They have pledged to help fix U.S. recycling, but for decades the companies have fought against “bottle bills,” which result in more bottles and cans being recycled but are costly for the industry.
Recycling is struggling in much of the United States, and companies like Coca-Cola say they are committed to fixing it. Eye Cream Jar
The beverage industry helps pay for pizza parties celebrating top elementary school recyclers and lends money to companies that process used plastic. Coca-Cola and Pepsi, along with Dow, the plastics producer, support nonprofit groups like Keep America Beautiful, which organize events like litter cleanups.

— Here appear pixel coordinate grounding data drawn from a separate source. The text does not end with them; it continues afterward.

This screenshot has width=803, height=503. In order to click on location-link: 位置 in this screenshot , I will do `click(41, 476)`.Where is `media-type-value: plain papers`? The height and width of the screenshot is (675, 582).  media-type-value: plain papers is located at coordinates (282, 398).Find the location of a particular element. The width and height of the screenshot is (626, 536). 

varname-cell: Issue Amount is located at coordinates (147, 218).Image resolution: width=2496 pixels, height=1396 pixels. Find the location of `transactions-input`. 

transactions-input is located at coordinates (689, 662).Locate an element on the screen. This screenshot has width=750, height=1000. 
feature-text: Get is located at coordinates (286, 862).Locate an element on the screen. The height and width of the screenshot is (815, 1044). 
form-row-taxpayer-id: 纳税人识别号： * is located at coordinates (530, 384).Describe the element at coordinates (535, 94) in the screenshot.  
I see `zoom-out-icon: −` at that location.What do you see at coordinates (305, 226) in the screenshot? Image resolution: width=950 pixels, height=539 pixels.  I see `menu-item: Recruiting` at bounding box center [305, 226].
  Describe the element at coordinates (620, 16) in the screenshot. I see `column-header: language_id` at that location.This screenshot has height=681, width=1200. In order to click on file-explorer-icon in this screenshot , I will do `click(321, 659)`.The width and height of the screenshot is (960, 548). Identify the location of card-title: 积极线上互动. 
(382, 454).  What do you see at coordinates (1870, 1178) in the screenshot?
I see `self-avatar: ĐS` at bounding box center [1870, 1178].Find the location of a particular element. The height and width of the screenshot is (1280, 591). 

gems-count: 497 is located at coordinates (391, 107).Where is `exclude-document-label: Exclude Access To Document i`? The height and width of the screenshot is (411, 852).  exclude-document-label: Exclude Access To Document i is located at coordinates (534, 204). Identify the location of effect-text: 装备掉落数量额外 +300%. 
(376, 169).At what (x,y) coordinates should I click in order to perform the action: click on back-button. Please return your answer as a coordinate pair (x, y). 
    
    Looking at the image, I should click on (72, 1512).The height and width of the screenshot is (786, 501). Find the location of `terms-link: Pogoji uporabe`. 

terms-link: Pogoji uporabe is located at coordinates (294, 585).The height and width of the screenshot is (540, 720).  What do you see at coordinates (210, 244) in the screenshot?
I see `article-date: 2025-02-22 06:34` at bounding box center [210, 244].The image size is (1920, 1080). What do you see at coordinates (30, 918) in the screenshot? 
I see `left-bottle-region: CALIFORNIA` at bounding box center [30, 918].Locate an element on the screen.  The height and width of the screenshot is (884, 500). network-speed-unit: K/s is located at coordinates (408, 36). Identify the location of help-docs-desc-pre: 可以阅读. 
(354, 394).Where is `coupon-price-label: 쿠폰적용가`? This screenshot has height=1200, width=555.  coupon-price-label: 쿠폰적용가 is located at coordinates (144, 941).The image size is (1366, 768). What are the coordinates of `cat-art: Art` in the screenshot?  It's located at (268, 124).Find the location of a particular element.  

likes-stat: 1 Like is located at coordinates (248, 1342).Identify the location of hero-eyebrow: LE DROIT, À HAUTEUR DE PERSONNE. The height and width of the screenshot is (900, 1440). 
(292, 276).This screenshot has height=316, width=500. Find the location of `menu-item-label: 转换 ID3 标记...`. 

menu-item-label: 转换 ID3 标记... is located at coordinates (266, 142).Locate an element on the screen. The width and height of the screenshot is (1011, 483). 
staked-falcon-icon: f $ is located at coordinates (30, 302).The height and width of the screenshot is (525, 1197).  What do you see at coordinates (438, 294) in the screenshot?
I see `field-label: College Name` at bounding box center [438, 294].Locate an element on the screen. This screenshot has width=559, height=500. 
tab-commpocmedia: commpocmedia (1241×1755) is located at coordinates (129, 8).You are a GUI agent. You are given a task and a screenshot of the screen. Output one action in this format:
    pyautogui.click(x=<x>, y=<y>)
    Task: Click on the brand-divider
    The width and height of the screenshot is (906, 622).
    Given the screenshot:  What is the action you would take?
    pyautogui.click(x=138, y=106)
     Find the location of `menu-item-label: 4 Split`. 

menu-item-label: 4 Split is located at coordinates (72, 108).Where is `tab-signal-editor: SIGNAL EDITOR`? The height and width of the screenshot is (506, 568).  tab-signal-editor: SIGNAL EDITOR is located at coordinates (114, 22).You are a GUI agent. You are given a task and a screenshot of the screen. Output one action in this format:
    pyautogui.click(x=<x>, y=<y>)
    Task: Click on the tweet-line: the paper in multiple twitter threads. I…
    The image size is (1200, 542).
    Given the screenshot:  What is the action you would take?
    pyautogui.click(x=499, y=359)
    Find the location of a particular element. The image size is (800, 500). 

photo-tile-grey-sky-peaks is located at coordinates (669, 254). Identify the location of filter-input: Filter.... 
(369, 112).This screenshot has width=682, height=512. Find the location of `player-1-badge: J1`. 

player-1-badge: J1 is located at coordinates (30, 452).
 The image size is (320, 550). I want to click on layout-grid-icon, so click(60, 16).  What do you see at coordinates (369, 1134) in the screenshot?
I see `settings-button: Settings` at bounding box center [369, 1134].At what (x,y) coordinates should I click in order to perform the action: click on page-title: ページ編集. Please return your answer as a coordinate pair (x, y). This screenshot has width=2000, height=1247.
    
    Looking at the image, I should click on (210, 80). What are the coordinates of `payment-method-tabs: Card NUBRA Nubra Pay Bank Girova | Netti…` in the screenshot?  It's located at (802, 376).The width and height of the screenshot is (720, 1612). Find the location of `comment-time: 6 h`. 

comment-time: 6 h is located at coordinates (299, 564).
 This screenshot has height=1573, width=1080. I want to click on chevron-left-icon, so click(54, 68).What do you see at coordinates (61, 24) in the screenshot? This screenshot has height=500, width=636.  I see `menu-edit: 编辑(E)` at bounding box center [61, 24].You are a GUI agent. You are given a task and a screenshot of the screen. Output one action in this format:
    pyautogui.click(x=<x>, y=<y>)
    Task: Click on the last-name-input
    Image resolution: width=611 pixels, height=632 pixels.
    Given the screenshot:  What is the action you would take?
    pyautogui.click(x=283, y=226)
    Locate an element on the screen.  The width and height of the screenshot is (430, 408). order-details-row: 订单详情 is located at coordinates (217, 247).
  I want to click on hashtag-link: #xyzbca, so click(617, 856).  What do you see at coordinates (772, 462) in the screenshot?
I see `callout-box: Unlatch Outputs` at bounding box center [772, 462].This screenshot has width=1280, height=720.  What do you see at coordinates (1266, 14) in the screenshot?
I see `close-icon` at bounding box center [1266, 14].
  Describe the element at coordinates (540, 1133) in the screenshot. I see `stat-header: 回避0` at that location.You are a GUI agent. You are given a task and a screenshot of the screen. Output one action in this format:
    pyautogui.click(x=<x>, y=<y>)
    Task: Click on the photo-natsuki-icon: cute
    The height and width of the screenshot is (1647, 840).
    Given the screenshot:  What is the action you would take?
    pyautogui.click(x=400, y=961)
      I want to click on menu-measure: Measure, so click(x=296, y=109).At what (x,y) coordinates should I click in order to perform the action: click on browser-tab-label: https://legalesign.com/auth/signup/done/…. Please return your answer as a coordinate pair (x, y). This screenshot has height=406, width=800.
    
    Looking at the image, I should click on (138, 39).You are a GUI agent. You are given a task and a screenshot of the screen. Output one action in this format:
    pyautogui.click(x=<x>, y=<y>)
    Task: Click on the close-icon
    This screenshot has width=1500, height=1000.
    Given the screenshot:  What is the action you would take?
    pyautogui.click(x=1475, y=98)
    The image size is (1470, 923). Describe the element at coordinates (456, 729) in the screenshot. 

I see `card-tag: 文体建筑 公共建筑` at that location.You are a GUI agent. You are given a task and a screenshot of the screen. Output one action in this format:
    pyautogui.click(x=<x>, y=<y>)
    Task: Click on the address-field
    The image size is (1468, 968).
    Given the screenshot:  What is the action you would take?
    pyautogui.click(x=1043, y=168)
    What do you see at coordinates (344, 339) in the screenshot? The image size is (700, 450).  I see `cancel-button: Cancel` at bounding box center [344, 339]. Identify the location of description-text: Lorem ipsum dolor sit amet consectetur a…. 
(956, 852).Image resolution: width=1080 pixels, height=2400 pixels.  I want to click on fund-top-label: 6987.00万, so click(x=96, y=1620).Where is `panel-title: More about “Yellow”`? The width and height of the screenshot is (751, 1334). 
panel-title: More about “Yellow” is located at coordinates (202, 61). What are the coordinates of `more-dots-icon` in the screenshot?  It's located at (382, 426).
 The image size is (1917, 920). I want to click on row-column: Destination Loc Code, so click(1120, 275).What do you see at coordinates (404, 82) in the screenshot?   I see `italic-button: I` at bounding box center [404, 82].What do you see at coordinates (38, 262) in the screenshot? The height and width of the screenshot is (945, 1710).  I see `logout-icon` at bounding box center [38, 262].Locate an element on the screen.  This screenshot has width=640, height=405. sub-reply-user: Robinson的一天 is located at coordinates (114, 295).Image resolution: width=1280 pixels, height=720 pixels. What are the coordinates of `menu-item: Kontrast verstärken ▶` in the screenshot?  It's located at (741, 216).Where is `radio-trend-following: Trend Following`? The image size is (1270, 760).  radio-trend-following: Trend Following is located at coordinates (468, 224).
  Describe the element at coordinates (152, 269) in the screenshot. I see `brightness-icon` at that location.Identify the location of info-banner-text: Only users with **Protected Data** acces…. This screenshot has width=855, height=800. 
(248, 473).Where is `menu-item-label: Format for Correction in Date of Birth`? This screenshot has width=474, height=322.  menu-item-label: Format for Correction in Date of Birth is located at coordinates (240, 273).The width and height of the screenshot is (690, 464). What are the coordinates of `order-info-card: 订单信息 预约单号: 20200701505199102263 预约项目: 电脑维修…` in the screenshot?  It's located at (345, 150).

A recent video funded partly by Keep America Beautiful featured models dancing through a recycling facility in Brooklyn, which one advertising writer said makes “recycling sexy.” By 2030, Coca-Cola wants all of its packaging to be made from at least 50 percent recycled content.
But one approach to recycling that many of these companies do not support has proved to actually work: container deposit laws, more commonly known as bottle bills, which cost them lots of money.
In the 10 states where consumers can collect a few cents when they return an empty bottle or can, recycling rates for those containers are often significantly higher. In some cases, they are more than twice as high as in states without such deposits.
For decades, beverage companies, retailers and many of the nonprofit groups they control have fought to kill bottle bill proposals across the country — with great success. Since 1987, only one state, Hawaii, has passed a bottle bill. This year, such measures have been proposed in at least eight states. Nearly all have been rejected or failed to gain traction.
The result? Recycling in much of the country still depends almost entirely on the good will of consumers to place their used containers in a bin for pickup. The process is convenient, but means millions of bottles and cans head straight to a dump instead.